Activity | Quote everything from the line containing "Locate an element" down to the line containing "year-select-value: Select Year", both lines included, and reproduce nothing else from the records.

Data for analysis |
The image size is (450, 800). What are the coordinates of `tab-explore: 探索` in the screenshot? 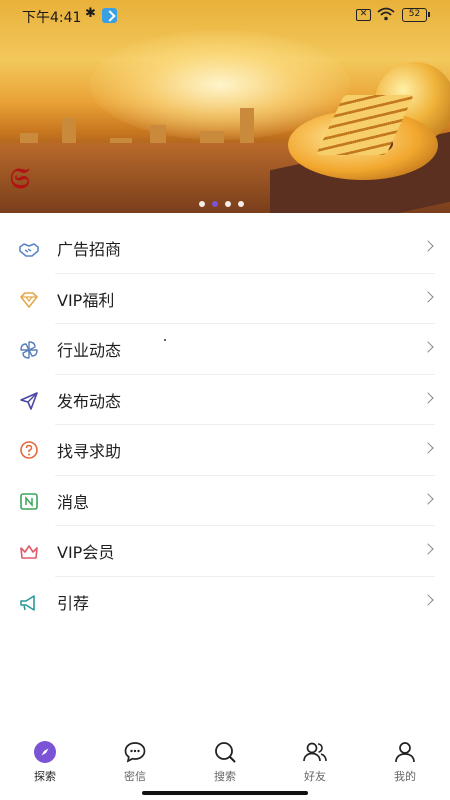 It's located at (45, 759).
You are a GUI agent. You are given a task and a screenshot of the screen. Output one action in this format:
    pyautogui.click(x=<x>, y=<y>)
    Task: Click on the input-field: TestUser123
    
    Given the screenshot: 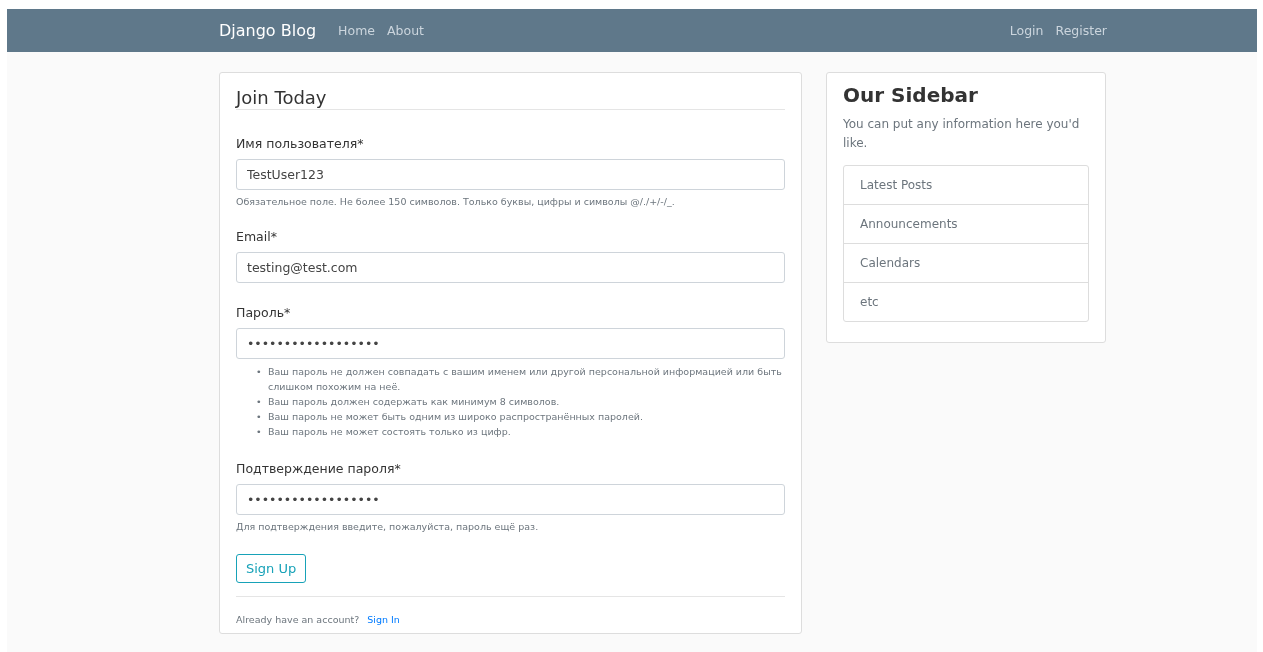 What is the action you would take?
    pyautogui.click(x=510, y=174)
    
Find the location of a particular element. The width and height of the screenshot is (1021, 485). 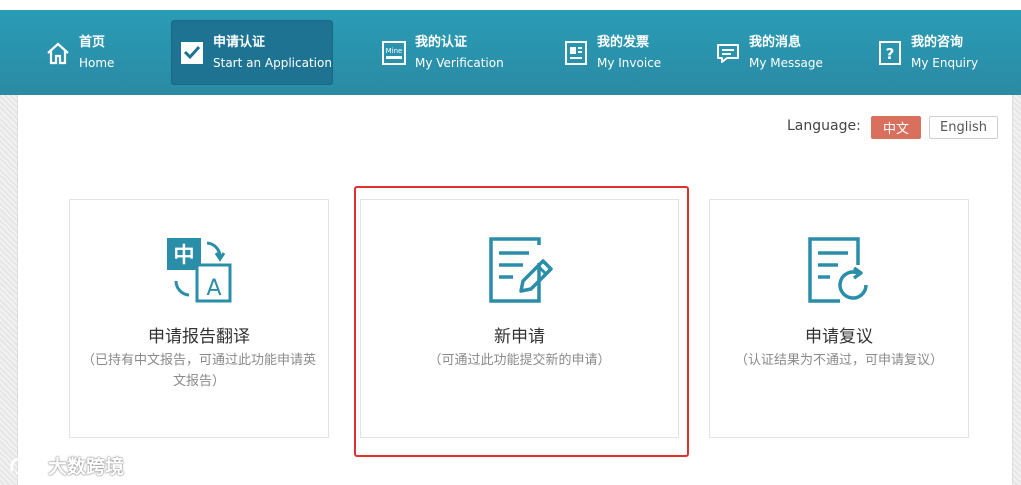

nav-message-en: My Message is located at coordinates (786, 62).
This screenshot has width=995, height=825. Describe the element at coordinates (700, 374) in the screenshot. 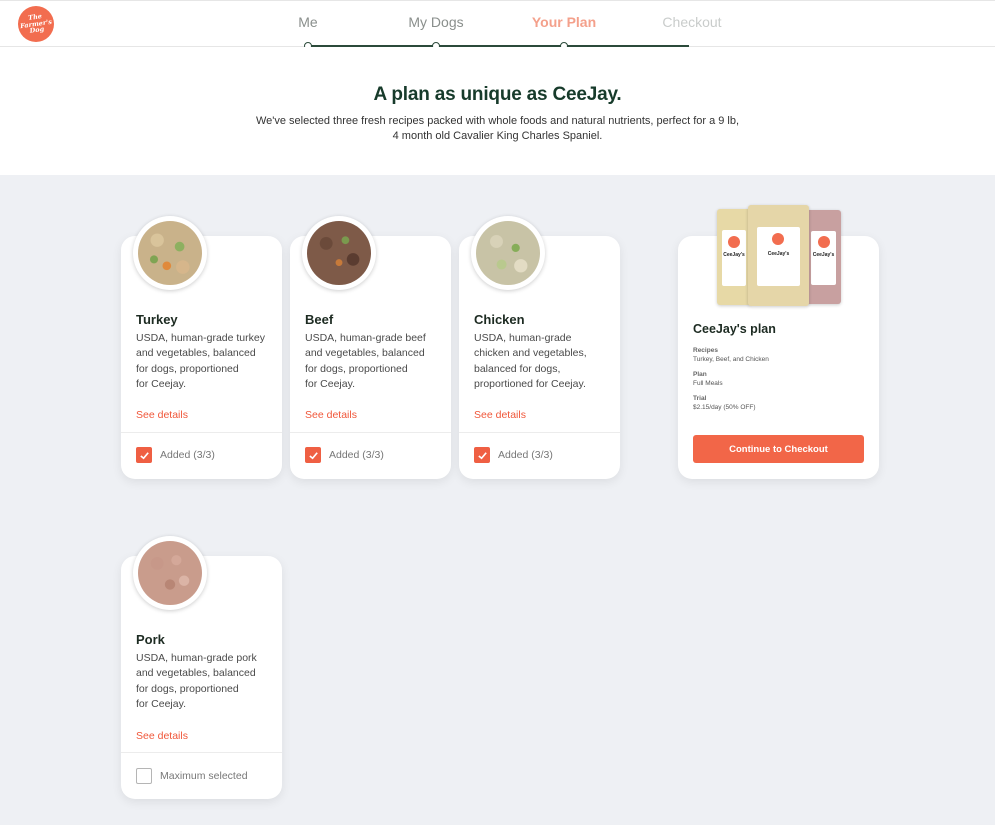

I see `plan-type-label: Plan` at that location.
--
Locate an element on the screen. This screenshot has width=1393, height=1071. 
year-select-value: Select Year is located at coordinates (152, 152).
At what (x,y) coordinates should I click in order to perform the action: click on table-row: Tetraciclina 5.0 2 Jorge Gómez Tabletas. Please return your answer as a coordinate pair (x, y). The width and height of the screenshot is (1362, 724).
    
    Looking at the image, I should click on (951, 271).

Answer to the problem |
Locate an element on the screen. This screenshot has width=1393, height=1071. 
year-select-value: Select Year is located at coordinates (152, 152).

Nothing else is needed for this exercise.